The cricket gods are as pleased as punch. On one hand you have the great ICC Champion’s Trophy that is scheduled for September 10 to 25, involving the complete array of 10 willow-crazy nations, joined by Kenya and USA making it a 12-team fray for the top slot. On the other, you have the Asia Cup (a mini World Cup of sorts), which would be taking place between July 16 and August 2, featuring teams like Pakistan, Bangladesh, Hong Kong, Sri Lanka, India and the UAE. If that’s not all, there’s more to pamper your cricket passion. Holland Cup has sneaked its way into the scheme of things and would be bringing in a three-way war among three world champions – Pakistan, Australia and India. And, all of this would be topped with a spill over between India and South Africa.

For the average planner, it’s a catch-22 state. Amidst this cricket mania, what funds to be diverted from where? Of the entire bunch, which tournament should be focussed? Which could the best slots? Which option would offer the best value for money? A media planner is sure to be plagued by such confusions over the days of willow fever.

Says PRP Nair, Vice President, RK Swamy/BBDO, “Planners are still trying to make sense of the trillion cricket offerings on the platter and the kind of adjustments they would have to make, in order to accommodate the new flow of funds. Since the cricket season will be followed by the festive season (when advertising is supposed to be at its peak), it makes our job a lot more difficult. Most brands would prefer compromising on cricket, rather than compromising on the festive season, when consumers are out to part with their moolah.”

Nair adds, “Either way, any brand (big or small) can only afford to divert its full energy, only towards one particular tournament, which means that the various offerings are in fact eating into each other’s share. Mass channels could be affected to some extent during the cricket season, but we do not expect a landslide fall.”

For us, the prettiest in the flock is evidently the Dutch challenge, where the Indian blue brigade would take on the Paki greens and the Aussie yellows – both closest to the heart. Hiren Pandit, GM, Mindshare states, “The Holland Cup is undoubtedly the hot favourite amongst buyers, as it features three teams that are relevant to any quintessential Indian, and gives us a lot more time in the spotlight. In other two events, India gets to play only a limited number of matches and hence, there could be some amount of wastage there. Overall, spends would be prioritised based on the seasonality of the brand, and no radical changes are expected on this front. Going by the revenue generation, mass channels may be on the losing side – but only to a small extent.”

Pandit adds, “If there is any fall in the moolah of the mass channels, they will more than make up for it during the festival season, when FMCG and electronic goods will be on an advertising spree.”

Harish Shriyan, Vice-President, Mediacom, believes that cricket is perhaps the best possible way of reaching out to a nation-wide audience, which is why all buyers are looking for the best buys on either of the three. “Festive season or not, cricket is cricket. Brands would naturally divide their time between the three main tournaments. Holland Cup looks like the best bid because it offers a lot more spotlight for India. However, most of the smaller advertisers would prefer concentrating on one particular tournament, rather than juggling it all together.”

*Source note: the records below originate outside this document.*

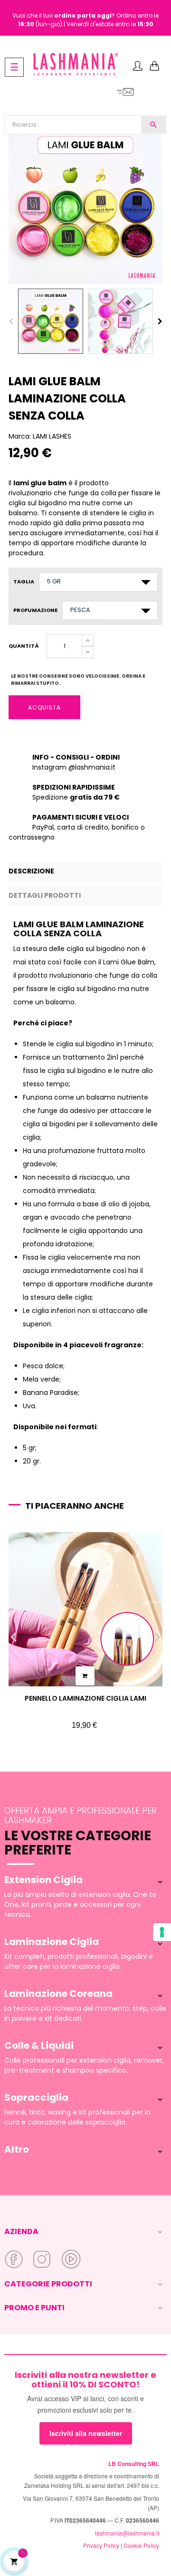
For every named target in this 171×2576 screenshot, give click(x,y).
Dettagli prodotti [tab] (45, 895)
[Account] (137, 67)
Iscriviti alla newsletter (85, 2433)
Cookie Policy (141, 2545)
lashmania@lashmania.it (127, 2533)
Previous (11, 321)
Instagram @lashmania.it (73, 767)
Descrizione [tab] (31, 871)
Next (160, 321)
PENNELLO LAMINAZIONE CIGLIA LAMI (85, 1698)
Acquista (44, 707)
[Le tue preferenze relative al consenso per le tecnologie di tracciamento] (162, 1932)
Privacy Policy (101, 2545)
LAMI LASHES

He adds, “Consequences would be felt on the mass channels, but it would be marginal. Big advertisers would continue with their existing commitments on mass channels, but new money would not step in until the cricket season is over.”

Well, that’s the verdict from the media camp. Planners are still juggling the major tournaments, the prettiest one being cited as the Holland Cup. And mass channels would feel the repercussions, though they would amount to being quakes of a minor kind.